One implication of this theology relates to God's promises about the land of Israel. The logic goes like this: Before the first century, God had established his kingdom on and through the land of Israel—that little strip on the eastern edge of the Mediterranean the size of New Jersey—but since the departure of Jesus from the top of the Mount of Olives, God's attention had been diverted from that little land to the whole world. As Jesus said in one of his Beatitudes, "Blessed are the meek, for they shall inherit the earth" (Matt 5:5).

Let me explain the logic of supersessionism vis-á-vis the land. According to Christian supersessionists, that is the majority of Christian interpreters since the fourth century, Jesus universalized the particular—transferring the promise of a land for the Jews in the Old Testament (the particular) to a promise of the whole world to his followers (the universal).
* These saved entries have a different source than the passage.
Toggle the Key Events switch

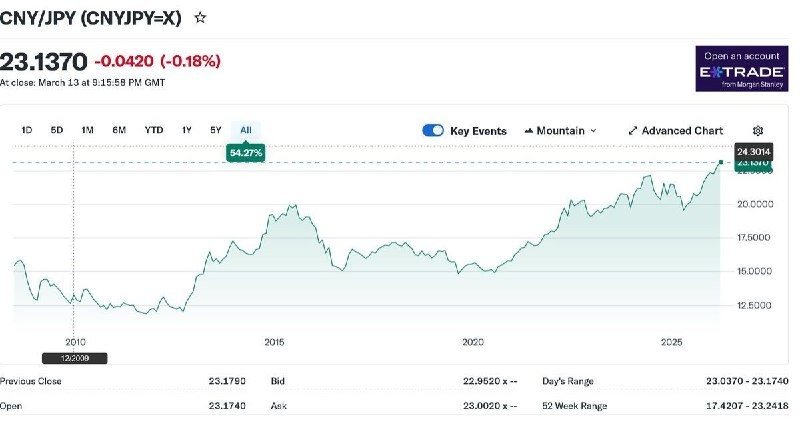[x=433, y=131]
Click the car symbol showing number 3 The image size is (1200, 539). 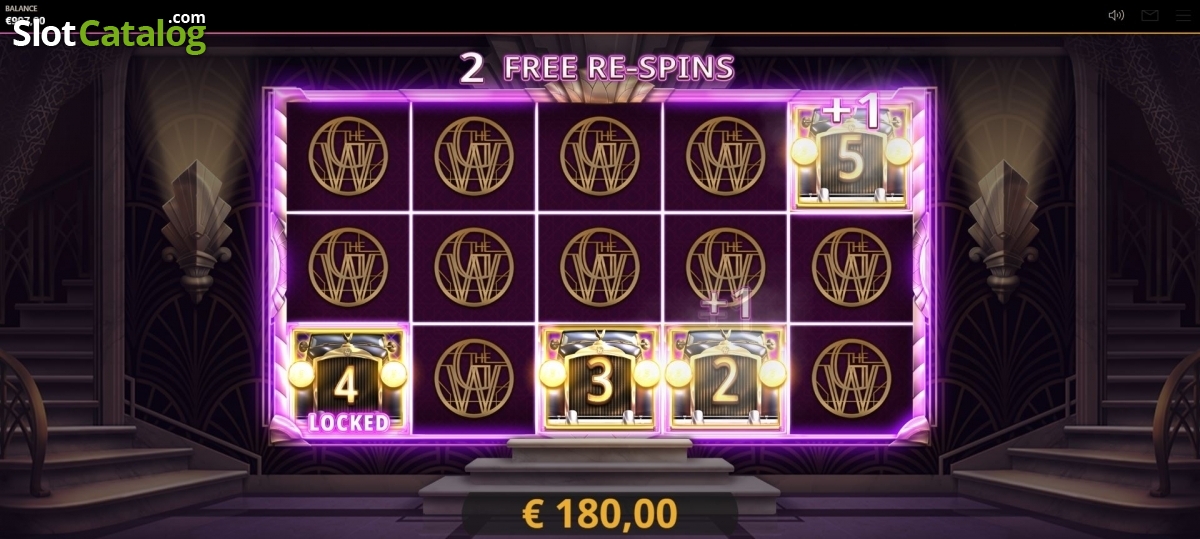click(599, 380)

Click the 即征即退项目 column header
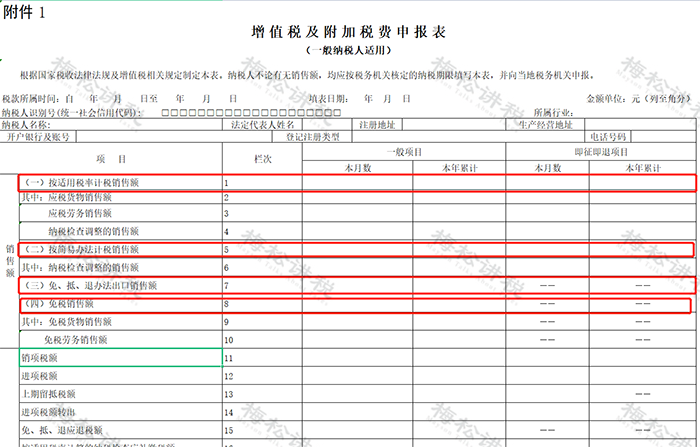(x=601, y=152)
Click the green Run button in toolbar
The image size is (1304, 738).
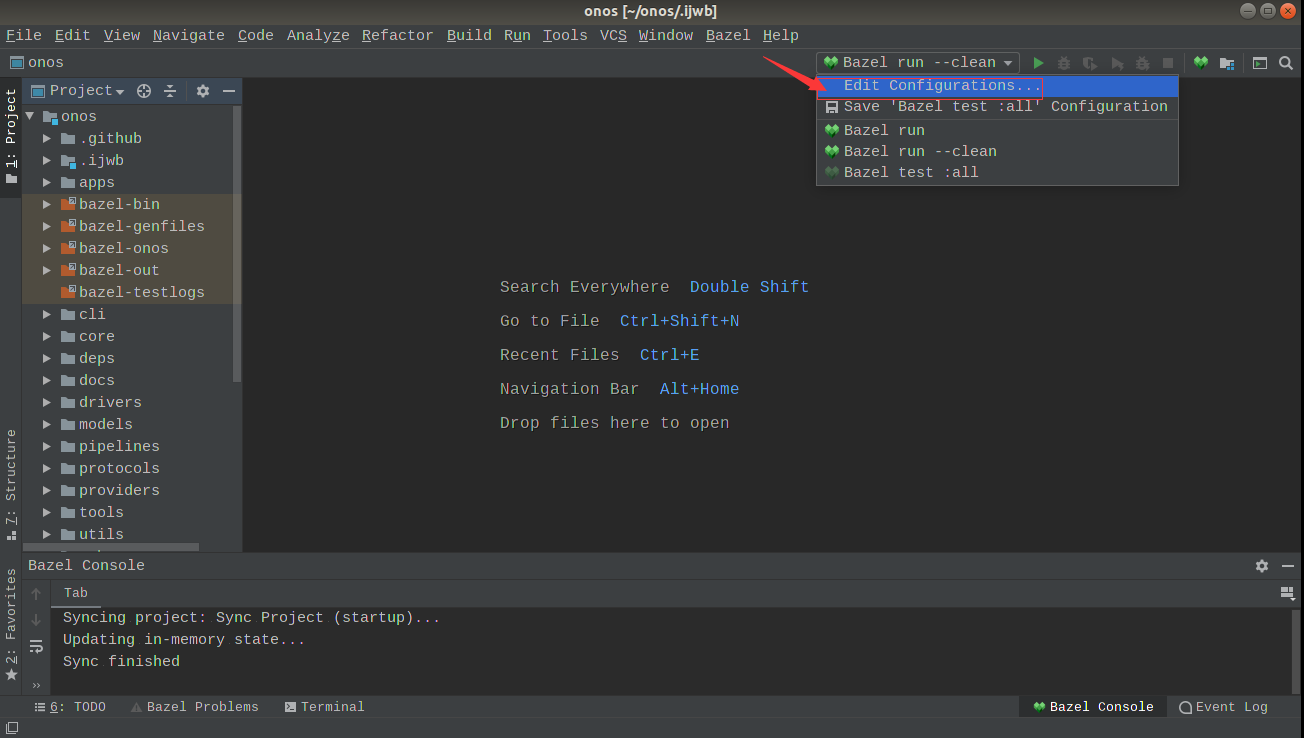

This logic made sense to me for several decades after I became a serious reader of the Greek New Testament in my 20s. New Testament Jesus scholars said the land promise is missing from this part of the Bible. Pauline scholars wrote that Paul abandoned Second Temple Judaism and recognized the land promise as obsolete now that Jesus had come to be Messiah for the whole world.
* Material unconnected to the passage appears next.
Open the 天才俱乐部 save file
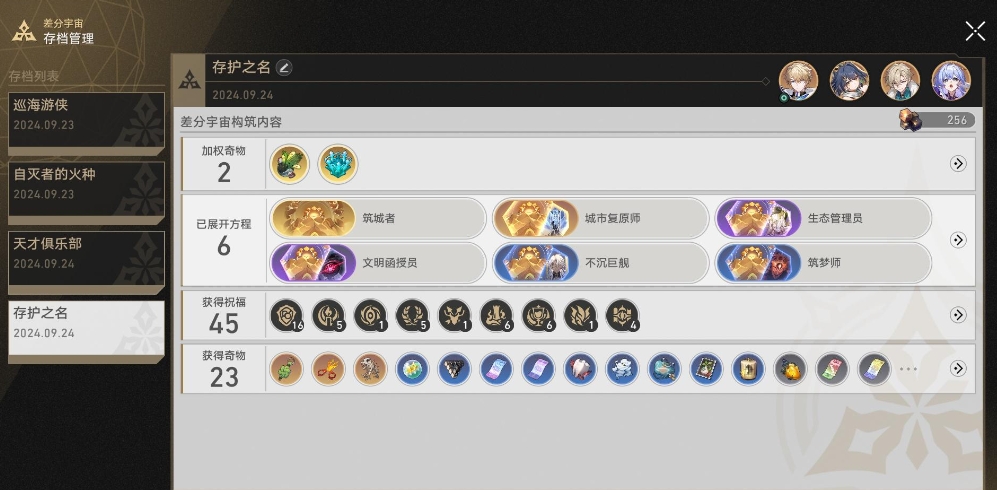 [x=86, y=259]
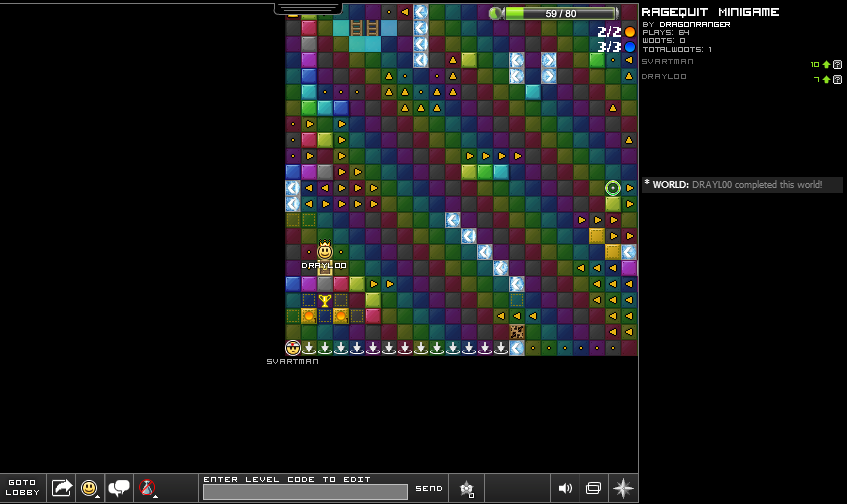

But one day, several decades ago, I realized a veil had been cast over my eyes, closing them to evidence of the land promise on the surface of the text of the New Testament, right in front of my eyes. How could I have been so blind?

Seeing the Land Promise

Back in college at the University of Chicago, I'd read Thomas Kuhn's The Structure of Scientific Revolutions (1961), which showed that at the beginning of every scientific revolution (think of Galileo, Newton, Einstein) elite scientists already had evidence for the new theory. But they couldn't see the evidence because the existing scientific paradigm had cast a veil over their eyes.
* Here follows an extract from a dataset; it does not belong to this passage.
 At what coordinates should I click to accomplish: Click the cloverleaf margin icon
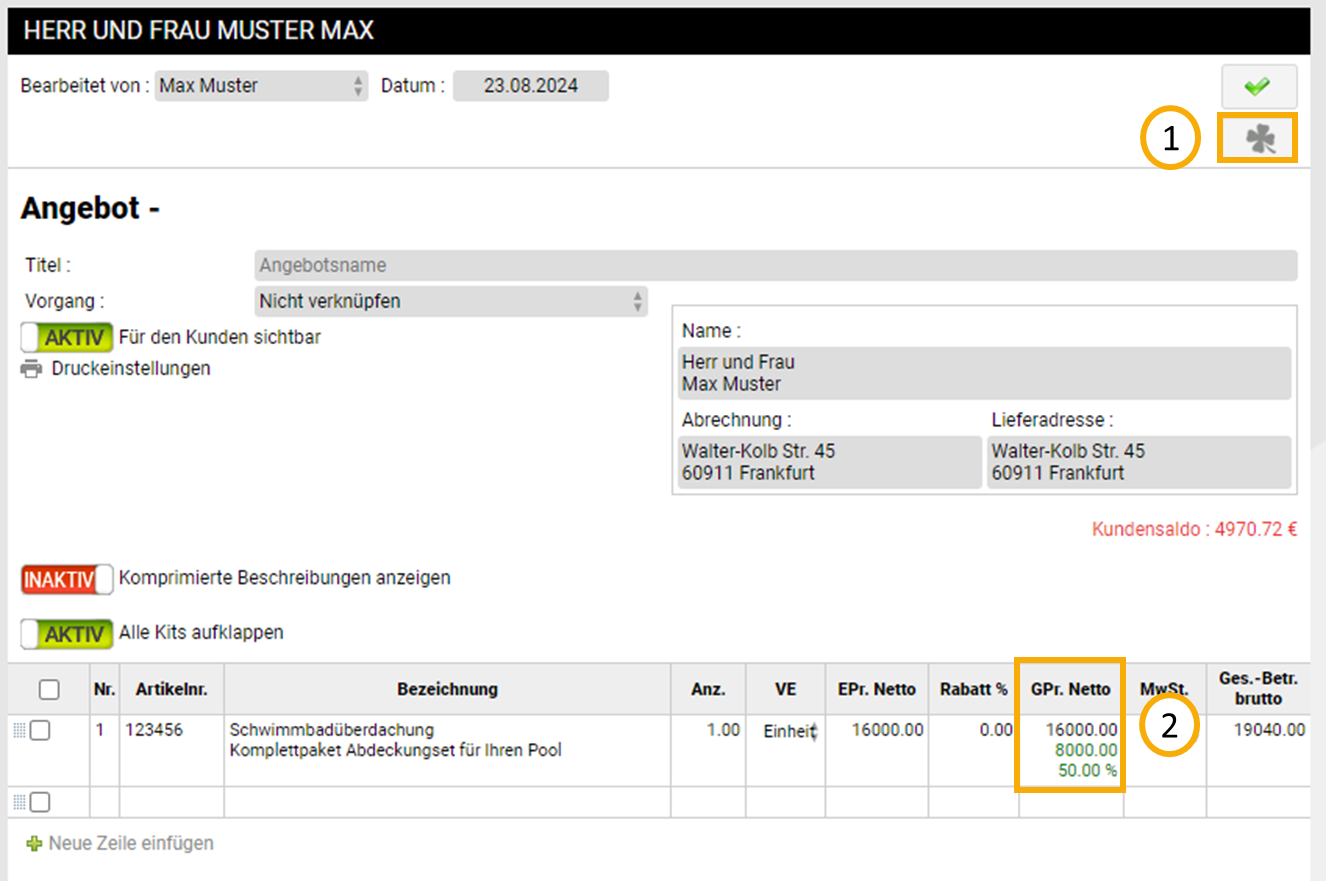[1258, 139]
I realized this might have happened to biblical scholars and theologians for centuries. They weren't able to see the land promise in the New Testament because they'd been trained not to see it.

For example, four times in the New Testament, Jerusalem is called the "holy city." The Devil took Jesus to "the holy city" to tempt him to jump off the top of the temple (Matt 4:5). After the death of Jesus, many bodies of the saints were raised and walked around "the holy city" and appeared to many (27:53). The Gentiles will trample "the holy city" for 42 months (Rev 11:2), and God will bring down from heaven "the holy city Jerusalem" (21:10).

What's more, three times the New Testament refers explicitly to the land promise. The author of Hebrews says God led Abraham to a place to receive as an inheritance and that Isaac and Jacob were "heirs with him of the same promise" (11:9). Before his martyrdom, Stephen said God promised to give Abraham this land "as a possession and to his offspring after him" (Acts 7:4–5). Paul told the synagogue at Antioch of Pisidia that the God of this people Israel chose our fathers, and "after destroying seven nations in the land of Canaan, he gave them their land as an inheritance" (13:17–19).

One might ask why there are only these three explicit mentions of the land promise. Two answers are likely. First, the land promise was assumed because, for the New Testament authors, their Bible (the Tanakh) already repeated the land promise a thousand times (I've counted them and tabulated these references in The New Christian Zionism and Israel Matters). Second, the New Testament authors lived in the land. It was acknowledged as Judea—the land of the Jews—so there seemed no need to repeat or defend the promise.

Jesus and the Land Promise

Jesus referred to the future of the land of Israel many times. I'll provide five instances. In Acts, the disciples asked the resurrected Messiah if he would "restore the kingdom to Israel" (Acts 1:6). He didn't dismiss this as a silly or unspiritual question (as scholars have often claimed) but said the Father has set times and seasons for that, and they weren't to know them yet. Isaac Oliver, a Jewish New Testament scholar, argues in Luke's Jewish Eschatology that Jesus had an earthly—if eschatological—kingdom in mind.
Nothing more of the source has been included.